Hello Jim Mattson,
The patch f1b9dd5eb86c: "kvm: Disallow wraparound in
kvm_gfn_to_hva_cache_init" from Dec 17, 2018, leads to the following
static checker warning:
arch/x86/kvm/../../../virt/kvm/kvm_main.c:2024 __kvm_gfn_to_hva_cache_init()
error: uninitialized symbol 'nr_pages_avail'.

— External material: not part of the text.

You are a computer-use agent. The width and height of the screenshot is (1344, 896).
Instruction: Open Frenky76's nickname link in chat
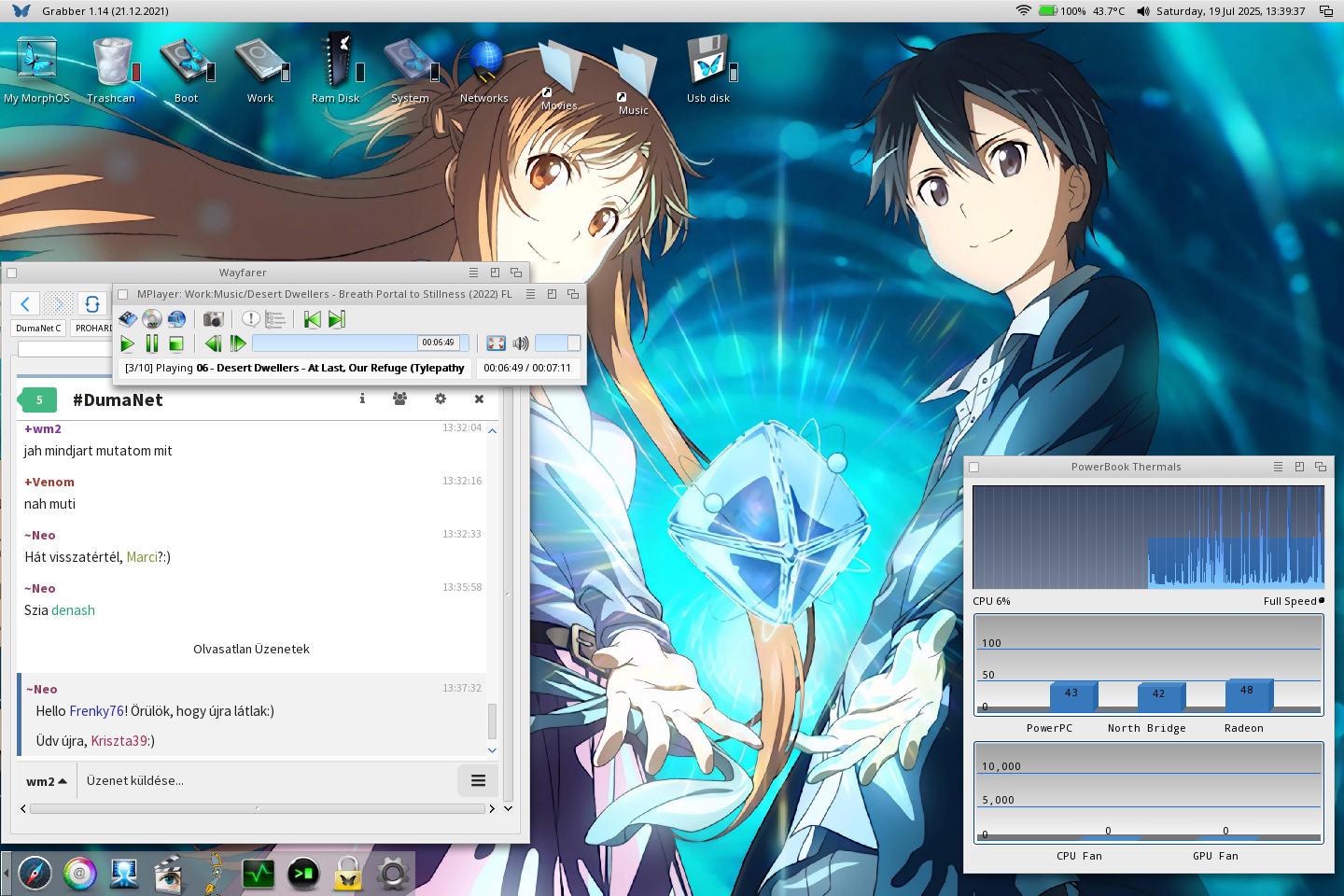tap(96, 710)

arch/x86/kvm/../../../virt/kvm/kvm_main.c
1998 static int __kvm_gfn_to_hva_cache_init(struct kvm_memslots *slots,
1999 struct gfn_to_hva_cache *ghc,
2000 gpa_t gpa, unsigned long len)
2001 {
2002 int offset = offset_in_page(gpa);
2003 gfn_t start_gfn = gpa >> PAGE_SHIFT;
2004 gfn_t end_gfn = (gpa + len - 1) >> PAGE_SHIFT;
2005 gfn_t nr_pages_needed = end_gfn - start_gfn + 1;
2006 gfn_t nr_pages_avail;
2007 int r = start_gfn <= end_gfn ? 0 : -EINVAL;
2008
2009 ghc->gpa = gpa;
2010 ghc->generation = slots->generation;
2011 ghc->len = len;
2012 ghc->hva = KVM_HVA_ERR_BAD;
2013
2014 /*
2015 * If the requested region crosses two memslots, we still
2016 * verify that the entire region is valid here.
2017 */
2018 while (!r && start_gfn <= end_gfn) {
2019 ghc->memslot = __gfn_to_memslot(slots, start_gfn);
2020 ghc->hva = gfn_to_hva_many(ghc->memslot, start_gfn,
2021 &nr_pages_avail);
2022 if (kvm_is_error_hva(ghc->hva))
2023 r = -EFAULT;
--> 2024 start_gfn += nr_pages_avail;
Setting start_gfn to garbage is harmless, but adding a break statement
would make the static checker happy.
2025 }
2026
2027 /* Use the slow path for cross page reads and writes. */
2028 if (!r && nr_pages_needed == 1)
2029 ghc->hva += offset;
2030 else
2031 ghc->memslot = NULL;
This chunk is really confusing. It would be more clear to write it
like this:
if (r) {
ghc->memslot = NULL;
return r;
}
if (end_gfn == start_gfn) {
ghc->hva += offset;
return 0;
}
ghc->memslot = NULL;
return 0;
But even though the code is now clear, I'm still a bit confused why
we're setting ->memslot to NULL on the success path.
2032
2033 return r;
2034 }
regards,
dan carpenter